There stood Mr. Chipperton, holding a lighted match, which he had just struck. He was looking at something on the wall. As we ran in, he turned and smiled, and was just going to say something, when Corny threw herself into his arms, and his wife, squeezing by, took him around his neck so suddenly that his hat flew off and bumped on the floor, like an empty tin can. He always wore a high silk hat. He made a grab for his hat, and the match burned his fingers.

"Aouch!" he exclaimed, as he dropped the match. "What's the matter?"

"Oh, my dear!" exclaimed his wife. "How dreadful to leave you here! Shut up alone in this awful place! But to think we have found you!"

"No trouble about that, I should say," remarked Mr. Chipperton, going over to the other side of the den after his hat. "You haven't been gone ten minutes, and it's a pretty straight road back here."

"But how did it happen?" "Why did you stay?" "Weren't you frightened?" "Did you stay on purpose?" we all asked him at pretty much one and the same time.

"I did stay on purpose," said he; "but I did not expect to stay but a minute, and had no idea you would go and leave me. I stopped to see what in the name of common sense this place was made for. I tried my best to make some sort of an observation out of this long, narrow loop-hole, but found I could see nothing of importance whatever, and so I made up my mind it was money thrown away to cut out such a place as this to so little purpose. When I had entirely made up my mind, I found, on turning around, that you had gone, and although I called I received no answer.

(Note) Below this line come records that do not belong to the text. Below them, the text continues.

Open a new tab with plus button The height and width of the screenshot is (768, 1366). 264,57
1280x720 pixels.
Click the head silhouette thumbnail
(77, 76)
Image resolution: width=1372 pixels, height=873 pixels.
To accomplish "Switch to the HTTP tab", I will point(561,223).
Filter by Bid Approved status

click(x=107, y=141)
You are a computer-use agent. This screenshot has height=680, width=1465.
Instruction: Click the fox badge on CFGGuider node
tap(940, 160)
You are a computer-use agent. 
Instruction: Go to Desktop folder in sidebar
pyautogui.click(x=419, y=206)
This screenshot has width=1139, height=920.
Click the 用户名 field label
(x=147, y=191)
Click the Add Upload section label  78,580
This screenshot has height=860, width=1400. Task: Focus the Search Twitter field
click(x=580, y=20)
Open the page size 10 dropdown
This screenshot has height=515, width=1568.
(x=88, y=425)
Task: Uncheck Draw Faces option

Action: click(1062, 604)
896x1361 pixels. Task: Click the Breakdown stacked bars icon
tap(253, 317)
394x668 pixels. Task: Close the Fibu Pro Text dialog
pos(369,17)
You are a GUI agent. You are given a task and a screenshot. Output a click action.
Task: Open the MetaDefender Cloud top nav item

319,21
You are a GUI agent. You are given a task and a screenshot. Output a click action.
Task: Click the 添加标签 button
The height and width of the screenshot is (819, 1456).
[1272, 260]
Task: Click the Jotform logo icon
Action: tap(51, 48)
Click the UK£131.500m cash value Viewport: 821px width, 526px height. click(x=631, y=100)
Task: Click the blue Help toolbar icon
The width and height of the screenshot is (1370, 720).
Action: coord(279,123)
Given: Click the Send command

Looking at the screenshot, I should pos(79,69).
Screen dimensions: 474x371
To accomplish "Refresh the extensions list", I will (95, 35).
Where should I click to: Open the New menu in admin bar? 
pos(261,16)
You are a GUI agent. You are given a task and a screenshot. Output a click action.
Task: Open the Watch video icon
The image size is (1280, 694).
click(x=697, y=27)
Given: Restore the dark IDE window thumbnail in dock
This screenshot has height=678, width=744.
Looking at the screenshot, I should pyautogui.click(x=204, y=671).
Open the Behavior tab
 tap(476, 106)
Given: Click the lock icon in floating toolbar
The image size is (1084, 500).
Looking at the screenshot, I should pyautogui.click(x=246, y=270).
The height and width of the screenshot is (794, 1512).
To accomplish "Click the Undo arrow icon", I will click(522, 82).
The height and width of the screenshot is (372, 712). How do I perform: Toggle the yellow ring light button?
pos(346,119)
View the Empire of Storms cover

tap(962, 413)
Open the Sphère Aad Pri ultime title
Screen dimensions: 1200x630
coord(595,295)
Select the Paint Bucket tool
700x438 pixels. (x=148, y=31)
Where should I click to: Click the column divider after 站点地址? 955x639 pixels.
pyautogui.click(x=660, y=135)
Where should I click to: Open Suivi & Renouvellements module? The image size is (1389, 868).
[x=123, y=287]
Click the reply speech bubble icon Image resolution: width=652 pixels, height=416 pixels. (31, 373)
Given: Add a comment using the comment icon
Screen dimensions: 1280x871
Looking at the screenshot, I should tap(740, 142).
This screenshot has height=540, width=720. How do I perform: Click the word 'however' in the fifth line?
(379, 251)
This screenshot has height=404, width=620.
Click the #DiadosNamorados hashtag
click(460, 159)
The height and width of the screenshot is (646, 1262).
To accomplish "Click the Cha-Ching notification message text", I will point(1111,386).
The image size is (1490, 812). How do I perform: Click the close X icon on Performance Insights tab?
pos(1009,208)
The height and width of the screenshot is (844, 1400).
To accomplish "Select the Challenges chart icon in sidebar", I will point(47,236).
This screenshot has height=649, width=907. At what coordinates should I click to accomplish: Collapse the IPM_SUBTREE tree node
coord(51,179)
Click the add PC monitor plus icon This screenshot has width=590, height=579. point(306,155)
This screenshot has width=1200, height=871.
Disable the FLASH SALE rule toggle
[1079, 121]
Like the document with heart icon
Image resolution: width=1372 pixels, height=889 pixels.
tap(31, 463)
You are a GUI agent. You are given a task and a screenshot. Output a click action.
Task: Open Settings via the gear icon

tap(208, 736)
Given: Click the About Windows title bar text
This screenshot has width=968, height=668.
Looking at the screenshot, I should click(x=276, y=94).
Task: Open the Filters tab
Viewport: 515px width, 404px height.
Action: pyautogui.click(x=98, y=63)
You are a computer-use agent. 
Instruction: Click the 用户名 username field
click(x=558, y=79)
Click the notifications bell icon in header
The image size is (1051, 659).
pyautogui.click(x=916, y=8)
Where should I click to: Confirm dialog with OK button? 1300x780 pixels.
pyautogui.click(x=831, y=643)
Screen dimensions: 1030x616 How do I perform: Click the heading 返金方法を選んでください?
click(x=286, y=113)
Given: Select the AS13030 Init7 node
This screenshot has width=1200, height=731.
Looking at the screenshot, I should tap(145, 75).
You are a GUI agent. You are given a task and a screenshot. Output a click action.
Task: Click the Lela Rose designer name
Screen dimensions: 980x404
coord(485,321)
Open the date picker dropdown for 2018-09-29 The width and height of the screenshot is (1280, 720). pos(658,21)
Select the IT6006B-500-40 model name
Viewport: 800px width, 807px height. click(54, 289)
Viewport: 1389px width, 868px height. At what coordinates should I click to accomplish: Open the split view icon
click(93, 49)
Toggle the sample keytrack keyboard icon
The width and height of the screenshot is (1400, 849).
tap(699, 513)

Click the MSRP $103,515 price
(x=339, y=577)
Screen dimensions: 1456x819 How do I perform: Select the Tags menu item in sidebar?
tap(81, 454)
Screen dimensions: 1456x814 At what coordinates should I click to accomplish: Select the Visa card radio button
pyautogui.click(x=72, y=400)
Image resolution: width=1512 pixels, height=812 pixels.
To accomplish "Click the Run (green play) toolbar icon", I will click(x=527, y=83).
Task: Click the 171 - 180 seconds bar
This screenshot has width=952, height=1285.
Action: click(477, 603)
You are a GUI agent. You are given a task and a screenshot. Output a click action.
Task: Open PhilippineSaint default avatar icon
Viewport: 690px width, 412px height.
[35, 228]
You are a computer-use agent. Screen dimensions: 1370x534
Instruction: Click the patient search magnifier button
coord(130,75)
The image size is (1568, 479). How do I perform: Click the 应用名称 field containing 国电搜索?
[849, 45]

"Then I knew I was alone in this place. But I was perfectly composed. No agitation, no tremor of the nerves. Absolute self-control. The moment I found myself deserted, I knew exactly what to do. I did precisely the same thing that I would have done had I been left alone in the Mammoth Cave, or the Cave of Fingal, or any place of the kind.

"I stood perfectly still!

"If you will always remember to do that," and he looked as well as he could from one to another of us, "you need never be frightened, no matter how dark and lonely a cavern you may be left in. Strive to reflect that you will soon be missed, and that your friends will naturally come back to the place where they saw you last. Stay there! Keep that important duty in your mind. Stay just where you are! If you run about to try and find your way out, you will be lost. You will lose yourself, and no one can find you.

"Instances are not uncommon where persons have been left behind in the Mammoth Cave of Kentucky, and who were not found by searching parties for a day or two, and they were almost invariably discovered in an insane condition. They rushed wildly about in the dark; got away from the ordinary paths of tourists; couldn't be found, and went crazy,—a very natural consequence. Now, nothing of the kind happened to me. I remained where I was, and here, you see, in less than ten minutes, I am rescued!"